Huberman’s cortisol commentary is accurate in broad strokes. Morning cortisol spikes are well-documented, and the relationship between early cortisol peaks and better sleep is real. The “3 hours or 11 hours after waking” timing for exercise is drawn from body temperature research, though the effect sizes are modest enough that most people should just work out whenever they actually will.
The strongest idea here — that your inputs determine your outputs, and that reading without a project is just drifting — is not new, but Clear articulates it better than most. The car-and-gas-station metaphor is the kind of thing that actually changes behavior because it is easy to remember and hard to argue with.

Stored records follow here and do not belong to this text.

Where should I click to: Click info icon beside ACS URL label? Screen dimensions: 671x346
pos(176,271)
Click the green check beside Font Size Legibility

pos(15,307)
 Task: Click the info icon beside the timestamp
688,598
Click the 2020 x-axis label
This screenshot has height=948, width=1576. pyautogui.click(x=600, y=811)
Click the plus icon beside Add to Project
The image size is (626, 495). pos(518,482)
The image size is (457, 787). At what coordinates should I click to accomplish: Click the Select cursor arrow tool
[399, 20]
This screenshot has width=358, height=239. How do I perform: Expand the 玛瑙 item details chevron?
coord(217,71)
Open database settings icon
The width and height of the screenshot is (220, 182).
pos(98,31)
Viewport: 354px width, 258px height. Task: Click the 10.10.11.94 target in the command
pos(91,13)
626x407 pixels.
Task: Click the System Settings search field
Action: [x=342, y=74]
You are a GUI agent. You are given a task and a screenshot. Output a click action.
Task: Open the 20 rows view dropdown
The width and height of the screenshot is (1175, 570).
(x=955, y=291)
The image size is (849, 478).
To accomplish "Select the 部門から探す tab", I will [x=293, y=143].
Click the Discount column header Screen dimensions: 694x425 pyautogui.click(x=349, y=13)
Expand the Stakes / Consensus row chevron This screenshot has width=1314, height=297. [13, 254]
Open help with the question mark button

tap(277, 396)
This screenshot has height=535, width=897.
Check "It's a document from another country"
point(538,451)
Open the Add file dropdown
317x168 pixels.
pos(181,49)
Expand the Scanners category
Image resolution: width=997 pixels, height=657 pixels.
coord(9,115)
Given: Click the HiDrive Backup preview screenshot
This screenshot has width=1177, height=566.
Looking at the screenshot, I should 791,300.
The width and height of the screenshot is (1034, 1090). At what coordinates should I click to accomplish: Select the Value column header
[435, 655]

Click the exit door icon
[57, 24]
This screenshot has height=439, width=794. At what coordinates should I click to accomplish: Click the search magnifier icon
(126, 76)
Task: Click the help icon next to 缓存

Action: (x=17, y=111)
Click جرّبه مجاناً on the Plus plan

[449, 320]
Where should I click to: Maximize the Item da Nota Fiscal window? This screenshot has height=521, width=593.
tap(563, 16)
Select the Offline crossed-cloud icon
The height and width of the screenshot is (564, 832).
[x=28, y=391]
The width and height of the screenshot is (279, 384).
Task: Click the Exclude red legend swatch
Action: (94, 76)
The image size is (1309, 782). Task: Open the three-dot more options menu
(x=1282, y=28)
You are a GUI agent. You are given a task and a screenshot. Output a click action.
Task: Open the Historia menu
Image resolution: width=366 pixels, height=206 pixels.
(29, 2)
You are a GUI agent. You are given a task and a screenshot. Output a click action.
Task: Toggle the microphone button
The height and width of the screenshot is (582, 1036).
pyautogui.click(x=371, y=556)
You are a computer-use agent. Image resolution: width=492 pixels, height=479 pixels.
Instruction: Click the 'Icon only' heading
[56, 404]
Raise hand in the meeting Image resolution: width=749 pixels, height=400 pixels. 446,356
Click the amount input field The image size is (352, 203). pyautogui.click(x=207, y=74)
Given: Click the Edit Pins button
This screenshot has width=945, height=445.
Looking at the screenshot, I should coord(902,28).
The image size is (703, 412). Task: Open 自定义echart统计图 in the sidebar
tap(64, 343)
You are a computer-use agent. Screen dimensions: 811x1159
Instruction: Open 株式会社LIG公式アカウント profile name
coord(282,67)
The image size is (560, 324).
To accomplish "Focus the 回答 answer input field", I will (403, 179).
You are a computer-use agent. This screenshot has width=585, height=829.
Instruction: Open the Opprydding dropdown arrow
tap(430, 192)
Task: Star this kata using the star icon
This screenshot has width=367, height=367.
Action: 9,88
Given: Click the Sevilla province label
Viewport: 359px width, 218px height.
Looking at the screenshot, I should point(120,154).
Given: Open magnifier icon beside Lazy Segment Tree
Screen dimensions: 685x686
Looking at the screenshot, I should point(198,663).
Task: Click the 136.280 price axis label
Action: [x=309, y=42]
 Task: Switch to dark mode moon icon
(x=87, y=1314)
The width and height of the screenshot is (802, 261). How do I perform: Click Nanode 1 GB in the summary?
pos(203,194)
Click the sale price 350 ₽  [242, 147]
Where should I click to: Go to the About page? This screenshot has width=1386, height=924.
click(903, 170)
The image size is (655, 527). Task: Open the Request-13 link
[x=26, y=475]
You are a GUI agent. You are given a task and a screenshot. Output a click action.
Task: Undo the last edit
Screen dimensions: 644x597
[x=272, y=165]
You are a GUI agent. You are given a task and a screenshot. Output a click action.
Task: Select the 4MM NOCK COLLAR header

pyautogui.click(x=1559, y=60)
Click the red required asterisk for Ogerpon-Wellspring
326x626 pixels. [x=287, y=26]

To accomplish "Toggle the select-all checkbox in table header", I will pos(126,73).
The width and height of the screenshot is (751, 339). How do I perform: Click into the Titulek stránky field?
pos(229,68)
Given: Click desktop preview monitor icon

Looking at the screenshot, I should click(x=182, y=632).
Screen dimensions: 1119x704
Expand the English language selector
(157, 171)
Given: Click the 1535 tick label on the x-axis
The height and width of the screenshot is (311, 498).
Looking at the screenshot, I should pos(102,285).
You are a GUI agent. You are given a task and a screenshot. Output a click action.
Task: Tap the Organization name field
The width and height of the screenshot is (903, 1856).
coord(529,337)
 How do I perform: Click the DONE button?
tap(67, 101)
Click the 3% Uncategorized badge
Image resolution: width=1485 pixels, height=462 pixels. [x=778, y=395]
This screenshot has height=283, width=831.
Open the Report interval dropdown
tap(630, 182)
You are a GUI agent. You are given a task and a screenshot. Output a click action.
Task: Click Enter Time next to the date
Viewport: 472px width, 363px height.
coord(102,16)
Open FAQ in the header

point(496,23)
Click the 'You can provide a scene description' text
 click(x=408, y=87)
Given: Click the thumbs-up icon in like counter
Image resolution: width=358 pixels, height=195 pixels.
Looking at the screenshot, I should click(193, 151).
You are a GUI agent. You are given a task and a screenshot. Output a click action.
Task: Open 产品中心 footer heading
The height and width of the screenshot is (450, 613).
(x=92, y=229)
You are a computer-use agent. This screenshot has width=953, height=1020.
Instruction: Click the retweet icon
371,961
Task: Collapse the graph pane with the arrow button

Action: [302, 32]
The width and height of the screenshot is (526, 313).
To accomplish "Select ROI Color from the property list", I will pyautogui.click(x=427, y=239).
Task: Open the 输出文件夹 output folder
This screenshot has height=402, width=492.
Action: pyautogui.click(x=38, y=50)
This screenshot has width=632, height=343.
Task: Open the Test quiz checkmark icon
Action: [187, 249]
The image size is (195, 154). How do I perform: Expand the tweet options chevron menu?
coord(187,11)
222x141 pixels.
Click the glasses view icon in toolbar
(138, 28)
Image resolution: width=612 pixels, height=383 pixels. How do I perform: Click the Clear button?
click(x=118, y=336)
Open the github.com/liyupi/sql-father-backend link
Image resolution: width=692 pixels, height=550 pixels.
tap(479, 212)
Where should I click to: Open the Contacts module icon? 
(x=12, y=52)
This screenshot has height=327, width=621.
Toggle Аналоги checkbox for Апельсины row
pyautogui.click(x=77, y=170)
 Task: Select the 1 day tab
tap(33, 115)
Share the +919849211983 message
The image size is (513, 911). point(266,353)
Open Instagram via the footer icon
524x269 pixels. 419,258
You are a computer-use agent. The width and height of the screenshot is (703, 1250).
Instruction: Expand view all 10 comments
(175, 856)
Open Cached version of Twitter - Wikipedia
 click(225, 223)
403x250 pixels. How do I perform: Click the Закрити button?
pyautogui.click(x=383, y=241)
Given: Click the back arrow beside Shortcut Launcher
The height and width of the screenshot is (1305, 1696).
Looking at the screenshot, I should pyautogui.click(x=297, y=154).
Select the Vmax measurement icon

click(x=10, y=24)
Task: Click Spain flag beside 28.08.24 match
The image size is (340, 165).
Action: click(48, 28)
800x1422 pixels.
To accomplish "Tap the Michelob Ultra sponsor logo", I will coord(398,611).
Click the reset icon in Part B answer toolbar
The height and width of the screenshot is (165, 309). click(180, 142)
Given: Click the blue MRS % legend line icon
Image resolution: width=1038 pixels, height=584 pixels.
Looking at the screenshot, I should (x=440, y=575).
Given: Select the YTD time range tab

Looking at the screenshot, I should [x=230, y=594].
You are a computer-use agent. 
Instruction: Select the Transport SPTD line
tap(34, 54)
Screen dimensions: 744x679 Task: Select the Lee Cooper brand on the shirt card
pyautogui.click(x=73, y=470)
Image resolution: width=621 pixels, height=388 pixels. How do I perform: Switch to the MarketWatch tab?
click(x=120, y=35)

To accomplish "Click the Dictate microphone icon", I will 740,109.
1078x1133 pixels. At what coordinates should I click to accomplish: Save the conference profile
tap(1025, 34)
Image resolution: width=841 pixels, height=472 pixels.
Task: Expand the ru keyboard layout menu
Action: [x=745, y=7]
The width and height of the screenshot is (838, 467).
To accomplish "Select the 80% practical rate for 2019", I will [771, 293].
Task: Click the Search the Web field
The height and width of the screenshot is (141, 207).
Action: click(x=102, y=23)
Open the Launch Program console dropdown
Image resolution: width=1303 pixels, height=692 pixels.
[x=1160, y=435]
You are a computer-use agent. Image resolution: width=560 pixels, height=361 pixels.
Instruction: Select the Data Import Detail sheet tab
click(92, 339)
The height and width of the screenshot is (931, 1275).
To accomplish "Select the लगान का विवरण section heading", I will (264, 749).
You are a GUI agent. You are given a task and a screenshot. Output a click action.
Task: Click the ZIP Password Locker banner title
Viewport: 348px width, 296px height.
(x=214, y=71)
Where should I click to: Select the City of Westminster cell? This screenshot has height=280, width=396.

The antenna metaphor is equally good: a focused project turns passive reading into active pattern-matching. That is a genuinely useful mental model for anyone who consumes a lot but produces little.
What is missing: any acknowledgment that this system is optimized for a self-employed writer with no commute and full control over his morning. Clear nods at this briefly with the toddler example, but the conversation does not seriously grapple with how to adapt the sequence when your controllable hours are scattered or few. For most people, that is the actual problem.